É muito comum eu me deparar (vendo no orkut, por exemplo) com situações que não têm relação direta comigo mas que mesmo assim me irritam. As atitudes das pessoas me irritam.
E como hoje parei para pensar sobre isso, descobri que o que me irrita nessas situações é a ignorância das pessoas. Os indivíduos fazem coisas que eu considero ingenuidade e, em certos casos, ignorância. Muitas vezes penso isso porque vejo-os passando por algo que eu mesma já passei e gostaria de ter feito diferente. Muitas vezes eu me espelho nessas pessoas, e enxergo o quão estúpida eu mesma já fui, apesar de, na época, eu saber que eu estava me iludindo acerca de alguma coisa, de algum jeito.
Encolerizam-me as ilusões. Ilusões de que há um método alternativo para conseguir o que queremos, ilusões de que de fato conseguiremos o que almejamos... ano passado eu havia prometido a mim mesma que, este ano, eu começaria a acompanhar o jornal todos os dias, leria todos os livros difíceis, veria todos os filmes "cults" mas adivinhem só. E isso é um alerta para todos os individuozinhos entrando no colegial ano que vem: NÃO É ASSIM TÃO FÁCIL MANTER-SE CULTO E POLITICAMENTE ATIVO QUANDO SE ENTRA NO COLEGIAL. É extremamente fácil ler muitos livros até a oitava série. Agora experimente, em pleno setembro, tendo duas provas, 26 aulas e um mol de quilos de matéria por semana, pegar o Crítica da Razão Prática para ler, tendo que conciliar as horas de leitura com as (muitas) horas de estudo, as horas de amigos, as horas de computador, as horas de lazer, as horas de jornal e as horas de sono e necessidades básicas.

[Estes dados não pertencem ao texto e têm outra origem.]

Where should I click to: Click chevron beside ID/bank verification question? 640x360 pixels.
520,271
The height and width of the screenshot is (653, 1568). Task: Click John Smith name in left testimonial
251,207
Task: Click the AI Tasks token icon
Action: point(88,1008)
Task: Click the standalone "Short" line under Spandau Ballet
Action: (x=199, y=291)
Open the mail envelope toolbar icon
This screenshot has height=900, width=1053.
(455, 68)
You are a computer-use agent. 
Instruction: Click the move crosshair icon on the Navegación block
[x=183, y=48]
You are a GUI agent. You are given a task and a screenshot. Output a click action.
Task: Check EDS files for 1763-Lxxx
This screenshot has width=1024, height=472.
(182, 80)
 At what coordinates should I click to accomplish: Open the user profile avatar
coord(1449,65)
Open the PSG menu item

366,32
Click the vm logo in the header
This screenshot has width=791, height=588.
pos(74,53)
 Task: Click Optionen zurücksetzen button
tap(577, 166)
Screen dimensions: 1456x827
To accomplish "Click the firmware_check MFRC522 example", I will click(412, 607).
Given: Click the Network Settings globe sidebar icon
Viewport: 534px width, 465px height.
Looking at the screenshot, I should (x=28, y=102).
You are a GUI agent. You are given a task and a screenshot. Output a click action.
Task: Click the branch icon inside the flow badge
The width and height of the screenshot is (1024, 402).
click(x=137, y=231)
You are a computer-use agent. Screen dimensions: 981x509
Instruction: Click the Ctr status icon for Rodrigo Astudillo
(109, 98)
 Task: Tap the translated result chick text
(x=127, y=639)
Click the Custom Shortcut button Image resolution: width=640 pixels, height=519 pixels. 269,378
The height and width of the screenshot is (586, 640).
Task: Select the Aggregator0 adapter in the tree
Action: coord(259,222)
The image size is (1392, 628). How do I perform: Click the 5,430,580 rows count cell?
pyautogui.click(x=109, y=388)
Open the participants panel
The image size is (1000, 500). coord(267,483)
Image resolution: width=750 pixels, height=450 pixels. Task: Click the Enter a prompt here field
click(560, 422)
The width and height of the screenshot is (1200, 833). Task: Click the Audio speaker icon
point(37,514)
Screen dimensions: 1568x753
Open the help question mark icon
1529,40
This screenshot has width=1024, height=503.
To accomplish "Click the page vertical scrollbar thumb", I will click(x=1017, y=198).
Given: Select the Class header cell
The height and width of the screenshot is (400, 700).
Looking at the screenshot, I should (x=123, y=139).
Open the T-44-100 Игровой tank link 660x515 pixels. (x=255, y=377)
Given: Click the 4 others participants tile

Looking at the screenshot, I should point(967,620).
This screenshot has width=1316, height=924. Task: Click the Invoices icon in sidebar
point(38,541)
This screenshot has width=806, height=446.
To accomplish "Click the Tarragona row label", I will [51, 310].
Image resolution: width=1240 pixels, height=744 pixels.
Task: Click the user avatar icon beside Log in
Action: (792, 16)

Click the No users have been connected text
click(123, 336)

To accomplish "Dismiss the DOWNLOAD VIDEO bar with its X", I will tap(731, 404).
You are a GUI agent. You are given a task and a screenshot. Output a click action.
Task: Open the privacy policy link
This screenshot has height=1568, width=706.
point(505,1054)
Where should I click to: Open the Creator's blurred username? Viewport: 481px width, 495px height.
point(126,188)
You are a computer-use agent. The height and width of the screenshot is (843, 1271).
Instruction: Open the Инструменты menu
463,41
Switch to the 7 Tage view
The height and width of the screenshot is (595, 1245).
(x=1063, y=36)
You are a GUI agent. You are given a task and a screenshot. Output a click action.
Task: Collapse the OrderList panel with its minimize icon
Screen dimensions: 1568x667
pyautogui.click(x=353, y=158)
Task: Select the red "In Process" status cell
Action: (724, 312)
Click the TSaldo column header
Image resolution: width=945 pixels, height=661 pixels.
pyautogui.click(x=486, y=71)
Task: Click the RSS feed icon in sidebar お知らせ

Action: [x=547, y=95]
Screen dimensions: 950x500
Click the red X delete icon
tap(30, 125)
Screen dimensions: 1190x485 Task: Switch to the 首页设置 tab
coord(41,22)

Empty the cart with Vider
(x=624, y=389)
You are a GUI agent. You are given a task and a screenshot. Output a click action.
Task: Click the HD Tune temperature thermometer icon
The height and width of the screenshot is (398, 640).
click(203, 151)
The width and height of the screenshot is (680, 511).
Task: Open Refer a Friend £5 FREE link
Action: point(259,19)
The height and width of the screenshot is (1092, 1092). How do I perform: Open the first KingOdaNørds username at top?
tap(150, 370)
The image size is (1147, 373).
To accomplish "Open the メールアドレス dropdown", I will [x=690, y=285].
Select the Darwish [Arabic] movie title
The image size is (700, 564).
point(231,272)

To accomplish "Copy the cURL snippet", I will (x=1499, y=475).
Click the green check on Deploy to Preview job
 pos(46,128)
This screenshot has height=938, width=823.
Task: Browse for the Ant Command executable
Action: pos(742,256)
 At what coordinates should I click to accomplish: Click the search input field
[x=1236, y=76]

Abespinham-me as falhas. Falhas no plano. Era pra ser de um jeito e aconteceu de outro. Mas além das falhas, a minha impotência para com essas situações falhas. Não pude fazer nada para que acontecesse de outra forma. Eu adoraria chacoalhar algumas cabeças agora e falar "isso não vai dar certo, não bote fé", e eu adoraria que alguém tivesse feito isso comigo antes de me eu me decepcionar.
E depois de escrever tudo isso, descobri que tudo o que realmente me assoma são as minhas frustrações. Tenho raiva das coisas porque sou frustrada, porque comigo não aconteceu diferente.

E acho que meu blog é o melhor psicólogo que existe, obrigada.